Q&A

Why Johnny Long Hacks Stuff

The Christian hacker talks about how he wrote No Tech Hacking, why he thinks social engineering is easier than hacking software, and how hes trying to get the hacking community to do charity work

By Katherine Walsh

Page 3

CSO: Your actions make sites more secure. Was that your intent when you got into hacking?

Long: No, I had no clue. I’ve always had a passion for technology. Security and hacking was a really fun sideline. It’s similar to a child who takes to puzzles or math. Hacking for me was like figuring out this really cool puzzle. But even as a kid, I wasn’t doing anything malicious. I was just infinitely curious. It was a new territory to explore. When I got into college, I followed traditional advice and took typing classes. I thought I wanted to be a systems administrator because that’s what I was told my skills lined up as. I never imagined I’d be doing security work. I fell into it almost accidentally. Most of it was through Computer Sciences Corporation, where I work now. They hired me as a systems administrator, but they also had a security team. When I realized they got paid to break into networks and things like that, I was insanely curious. At first, members of that team were very skeptical of me. I was a little too interested, and I was young. I had an image of liking to buck the system and disliking the corporate world. Eventually I ended up founding a penetration testing team within CSC.
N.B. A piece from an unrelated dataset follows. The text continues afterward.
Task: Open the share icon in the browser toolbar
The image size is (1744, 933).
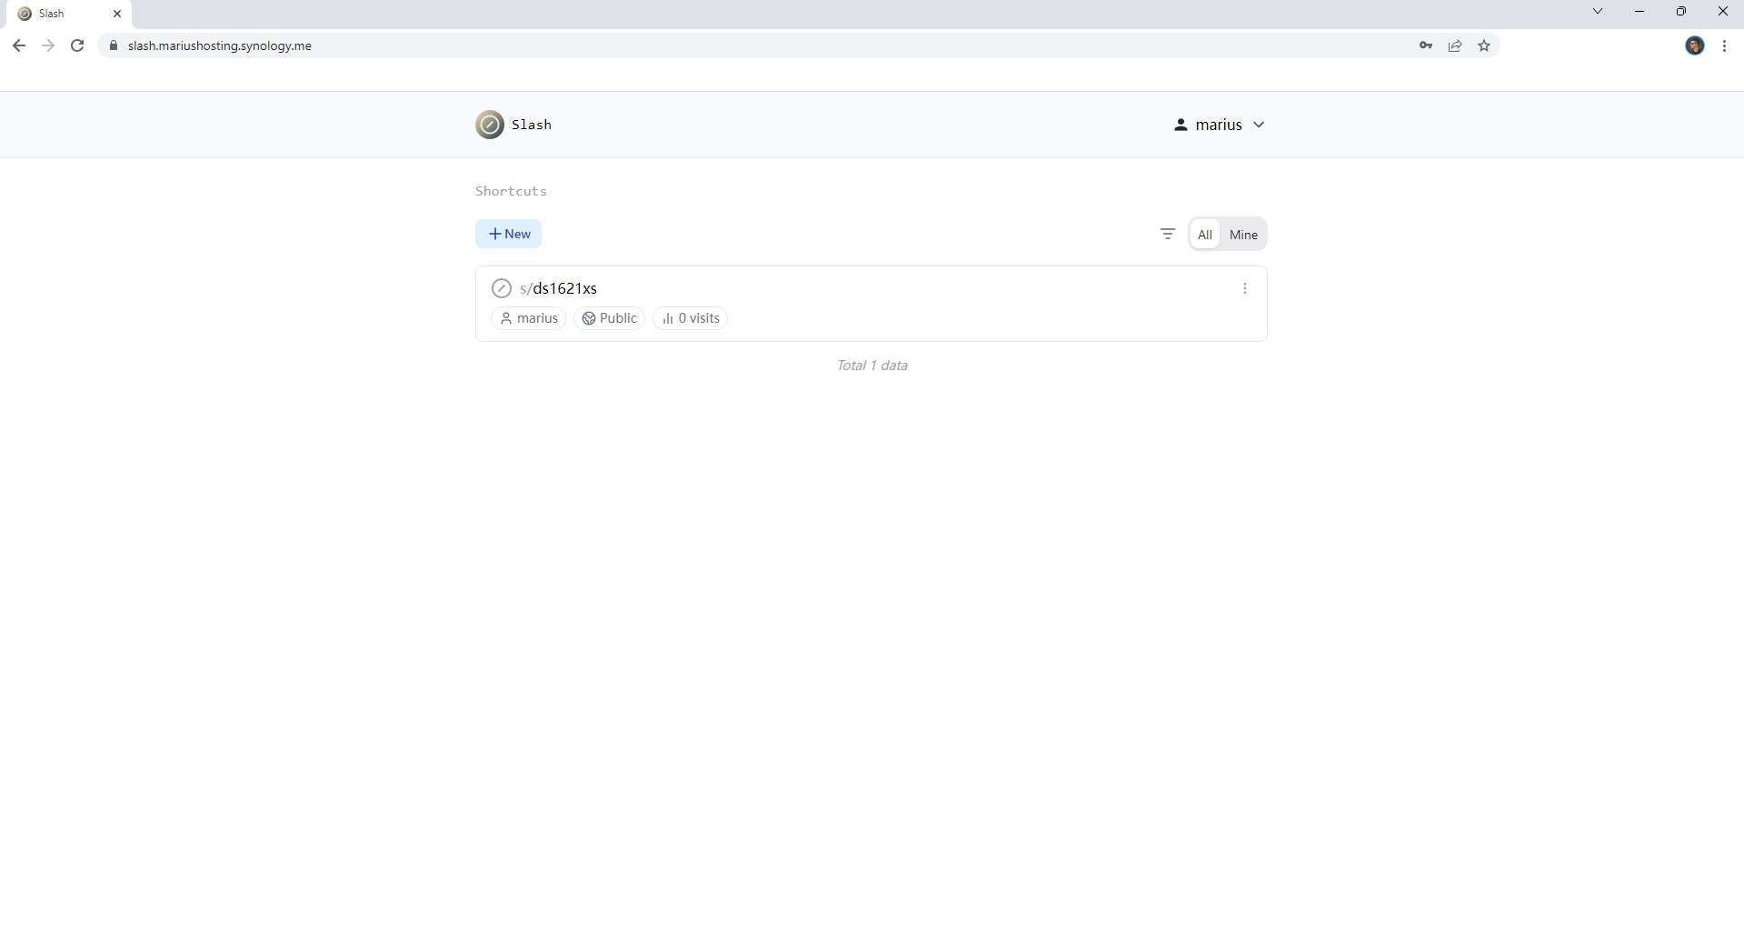Action: pos(1455,45)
CSO: Are you disturbed by the vulnerabilities you detect as part of your work? Excited by it? A little of both?

Long: I think it’s like every other profession. After awhile you get used to it. Doctors see grizzly accidents and pull people back from the brink everyday. It can be such an incredible rush, but when you do it hundreds of times, it gets to the point where you push it off to the peripheral and it becomes hard to be surprised. I’m at the stage where I am rarely surprised anymore. I think I just have a sense of humor about it now more than anything.

CSO: You’ve created an organization enabling the hacking community to charity work. Do people have trouble understanding how hacking can actually be good?

Long: There is a definite stigma around who hackers are. There are a lot of people out there who really are just criminals using computers, and they are called hackers because they are doing all these malicious things. But the vast majority of people who actually fit the term hacker are more curious. They have unbelievable skills. We want them to apply those skills to areas where they are needed the most. In the case of AOET (an organization dedicated to helping poor orphans whose parents have died of AIDS in countries like Uganda) we are literally saving lives and getting supplies to where they are needed. We take the skills the hacking community is willing to offer us, run them through a rigorous vetting process, and the result is that we help not only charities, but hackers who are looking to get into the legitimate world and get a real job.